● **TASK TO CARRY OUT**: Beginning with the first line of the data below, extract each line up to and including the one containing "Given: Disable future". Copy them exactly and add nothing.

[Opening DATA SHOWN section]

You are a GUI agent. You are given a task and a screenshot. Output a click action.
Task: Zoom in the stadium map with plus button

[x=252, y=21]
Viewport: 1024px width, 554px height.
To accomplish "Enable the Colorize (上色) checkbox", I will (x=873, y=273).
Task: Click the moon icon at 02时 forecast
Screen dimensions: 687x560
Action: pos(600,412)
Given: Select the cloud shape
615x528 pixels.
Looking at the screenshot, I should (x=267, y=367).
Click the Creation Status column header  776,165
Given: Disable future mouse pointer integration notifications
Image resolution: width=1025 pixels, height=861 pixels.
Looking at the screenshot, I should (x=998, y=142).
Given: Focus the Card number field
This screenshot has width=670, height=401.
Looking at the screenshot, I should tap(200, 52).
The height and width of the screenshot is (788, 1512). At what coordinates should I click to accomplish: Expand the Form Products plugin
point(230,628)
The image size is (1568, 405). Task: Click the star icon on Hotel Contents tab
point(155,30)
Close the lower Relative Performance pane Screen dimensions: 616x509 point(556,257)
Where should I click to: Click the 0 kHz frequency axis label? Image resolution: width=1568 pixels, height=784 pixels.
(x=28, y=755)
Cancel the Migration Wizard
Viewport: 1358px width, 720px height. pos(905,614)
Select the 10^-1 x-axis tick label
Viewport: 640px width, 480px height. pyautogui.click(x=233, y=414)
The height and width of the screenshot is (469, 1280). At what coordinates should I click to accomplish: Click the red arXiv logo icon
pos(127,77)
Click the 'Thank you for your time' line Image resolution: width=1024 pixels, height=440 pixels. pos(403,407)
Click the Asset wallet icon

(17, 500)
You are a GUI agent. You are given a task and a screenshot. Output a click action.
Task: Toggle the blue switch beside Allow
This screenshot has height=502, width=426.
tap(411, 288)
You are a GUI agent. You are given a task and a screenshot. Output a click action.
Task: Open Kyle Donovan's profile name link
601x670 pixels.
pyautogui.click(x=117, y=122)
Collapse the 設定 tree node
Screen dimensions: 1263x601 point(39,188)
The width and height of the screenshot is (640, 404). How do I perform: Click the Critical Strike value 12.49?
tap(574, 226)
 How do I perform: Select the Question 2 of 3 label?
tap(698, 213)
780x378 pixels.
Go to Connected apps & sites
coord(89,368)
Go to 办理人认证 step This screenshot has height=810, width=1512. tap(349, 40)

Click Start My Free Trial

[Closing DATA SHOWN section]

● **SOLUTION BELOW**:
You are a GUI agent. You are given a task and a screenshot. Output a click action.
Task: Zoom in the stadium map with plus button

[x=252, y=21]
Viewport: 1024px width, 554px height.
To accomplish "Enable the Colorize (上色) checkbox", I will (x=873, y=273).
Task: Click the moon icon at 02时 forecast
Screen dimensions: 687x560
Action: pos(600,412)
Given: Select the cloud shape
615x528 pixels.
Looking at the screenshot, I should (x=267, y=367).
Click the Creation Status column header  776,165
Given: Disable future mouse pointer integration notifications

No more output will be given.